British Athletics League
- Sport: Athletics
- Founded: 1969
- Folded: 2019
- Country: United Kingdom
- Most titles: Belgrave Harriers (11)

= British Athletics League =

Men-only track and field team competition in the United Kingdom

The British Athletics League was a men-only track and field team competition in the United Kingdom. The women's competition was known as the UK Women's Athletic League. The events were the pinnacle of the British athletic clubs league system. The competition ended after the 2019 edition, with it being replaced by the National Athletics League for the 2020 season, which was a merger of the men's and women's leagues.

== History ==
Launched in 1969, the British Athletics League was split into different divisions, which gathered a total of 38 track and field teams from all over the United Kingdom.

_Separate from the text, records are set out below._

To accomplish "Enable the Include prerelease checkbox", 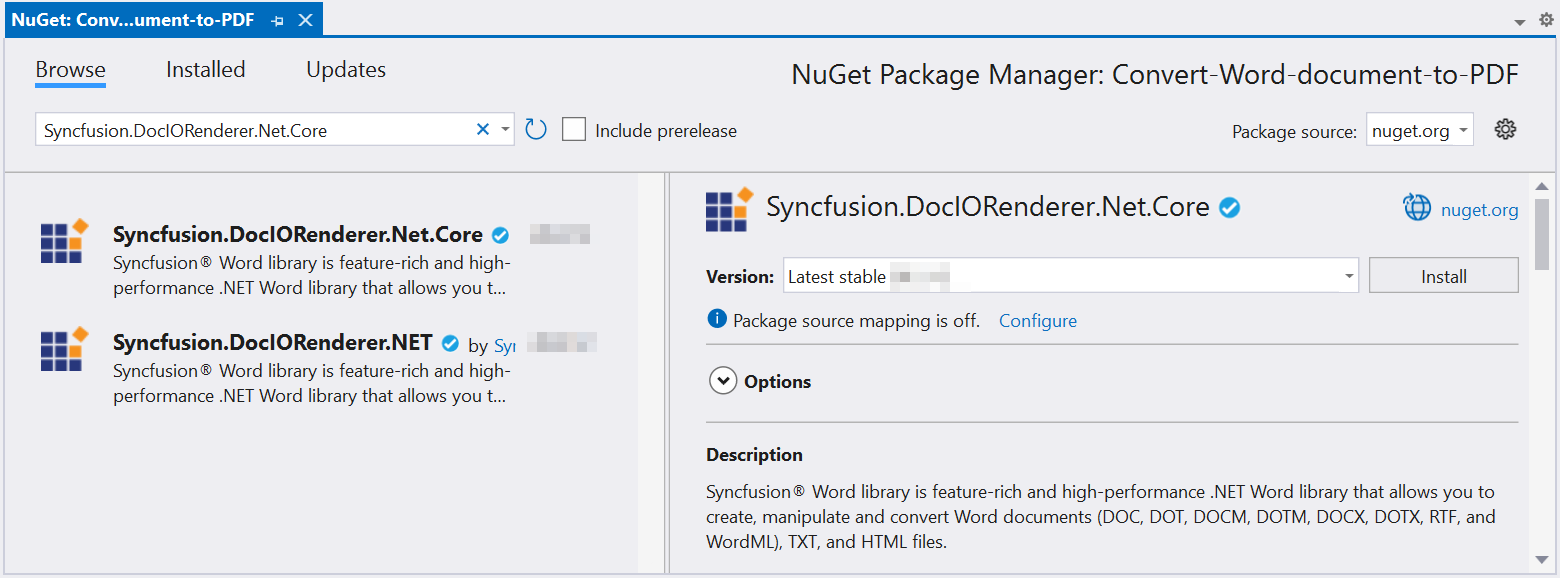I will pos(574,130).
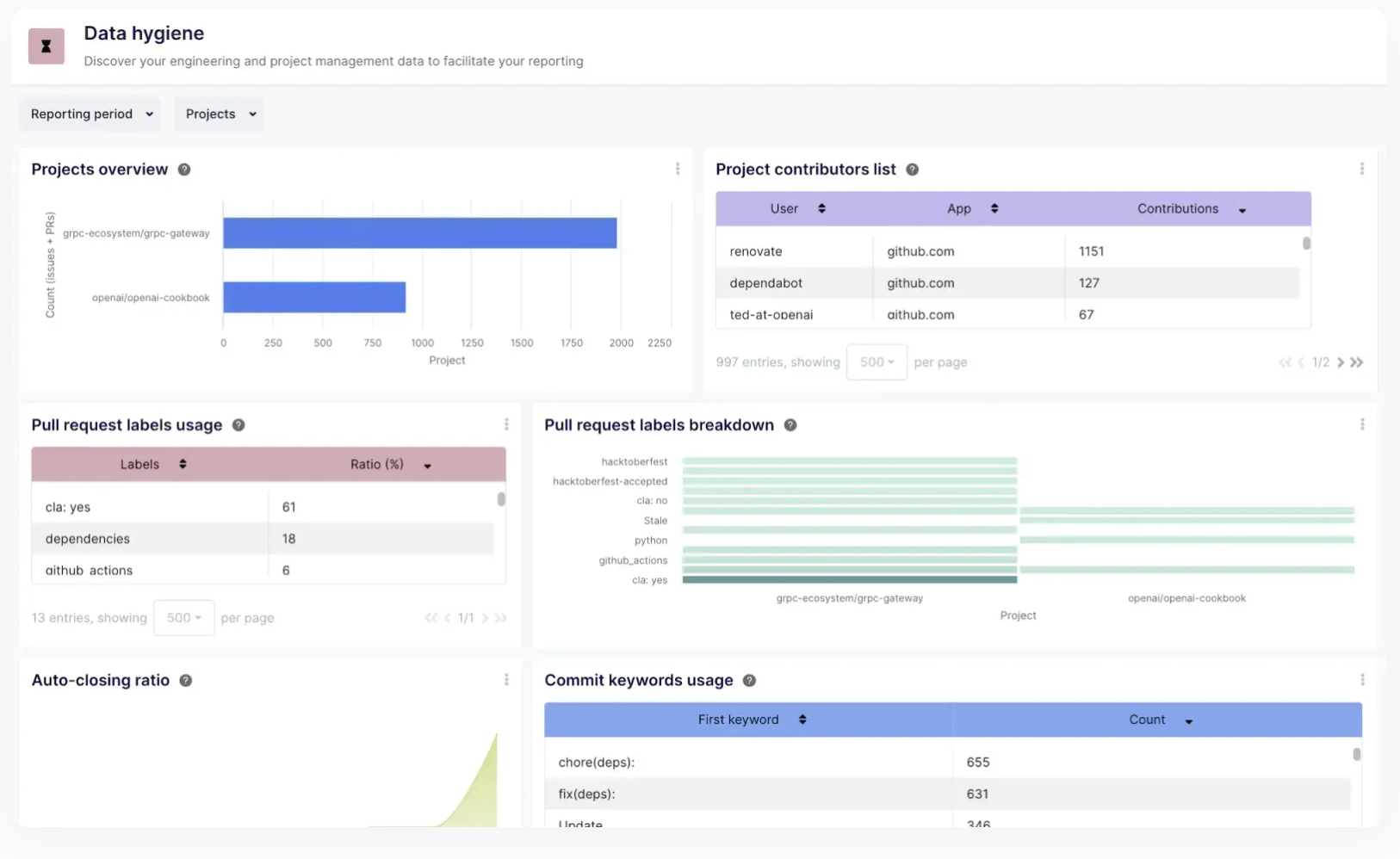The image size is (1400, 859).
Task: Open Projects overview three-dot options menu
Action: coord(678,170)
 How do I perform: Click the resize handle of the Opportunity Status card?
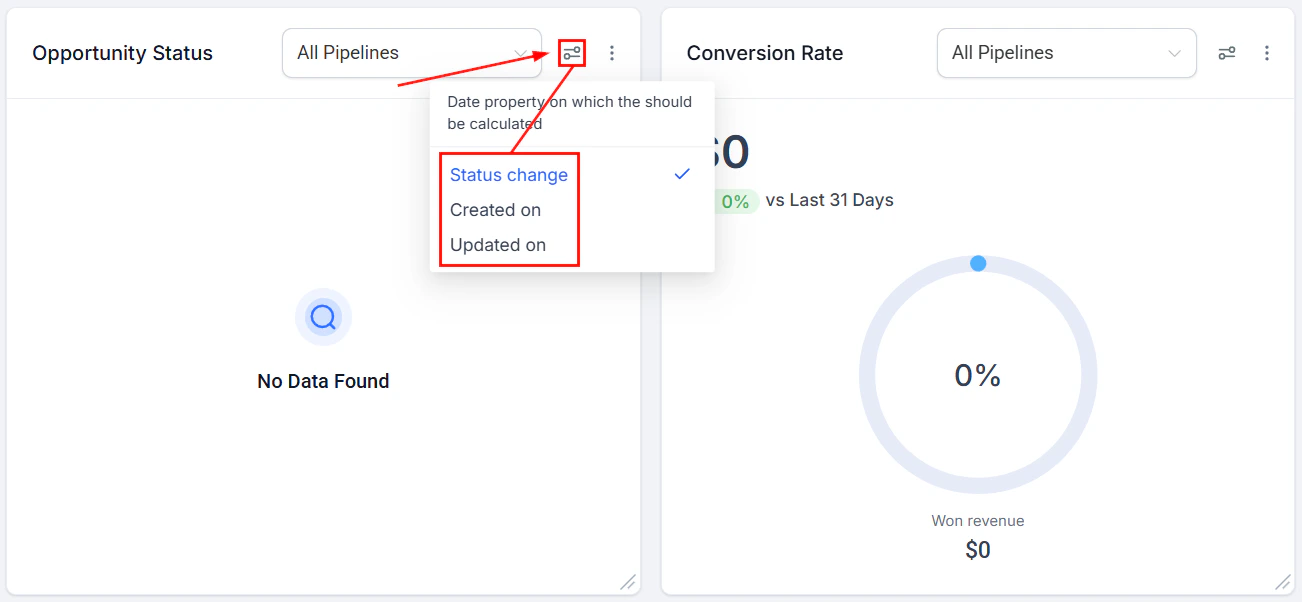[x=628, y=581]
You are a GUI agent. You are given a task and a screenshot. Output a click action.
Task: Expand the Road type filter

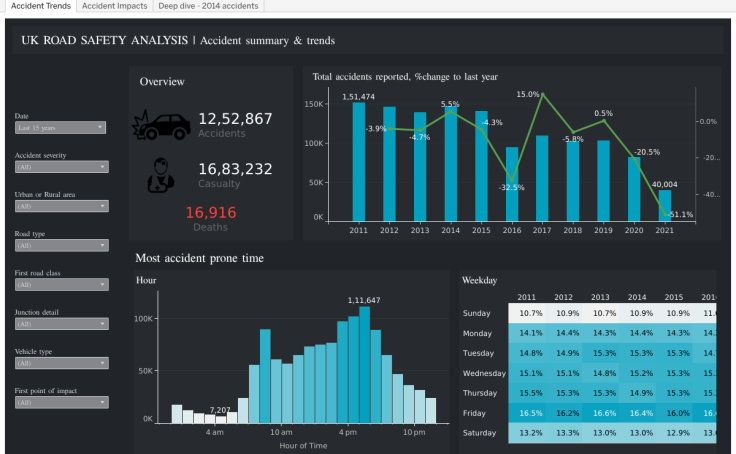pyautogui.click(x=61, y=246)

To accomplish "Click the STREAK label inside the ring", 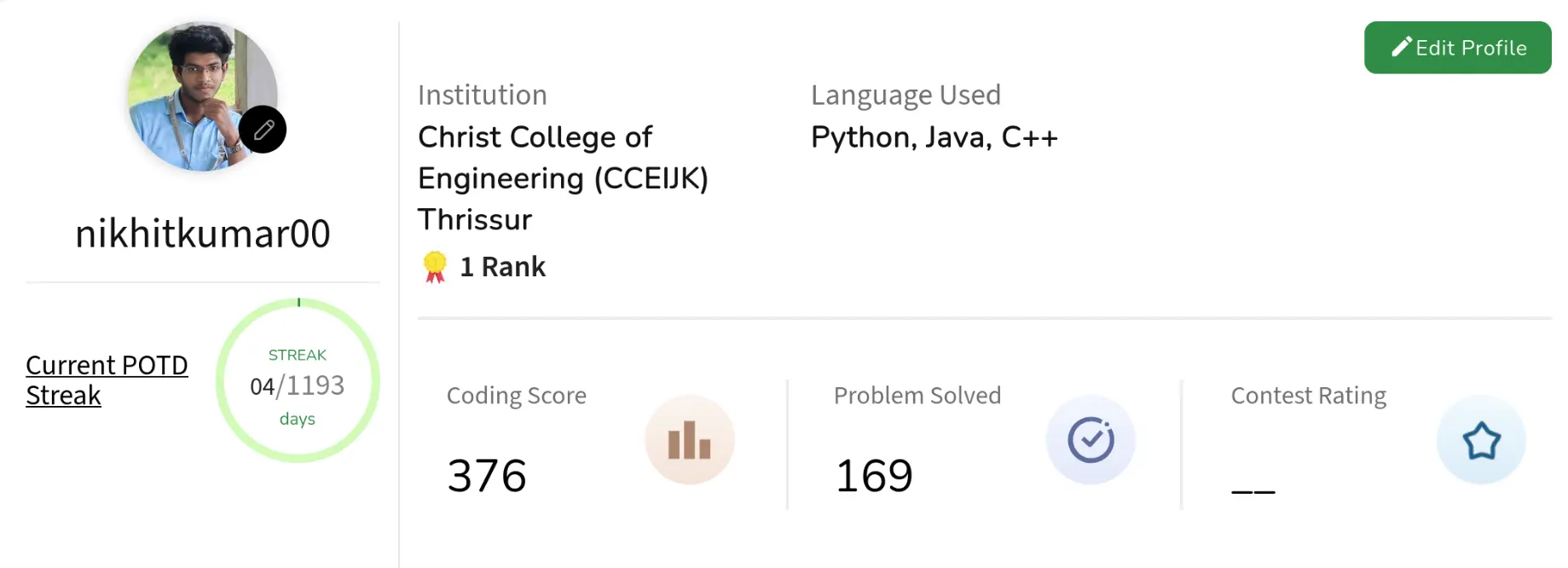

Since 2009, there were five different divisions (Premiership, National 1, National 2, National 3 and National 4). Each of them has eight teams in competition, except the Division 4, with only six teams. Every summer season, two teams were relegated and two teams were promoted for every division. The last change in the number of divisions took place in 2009, with the creation of the National 4 division.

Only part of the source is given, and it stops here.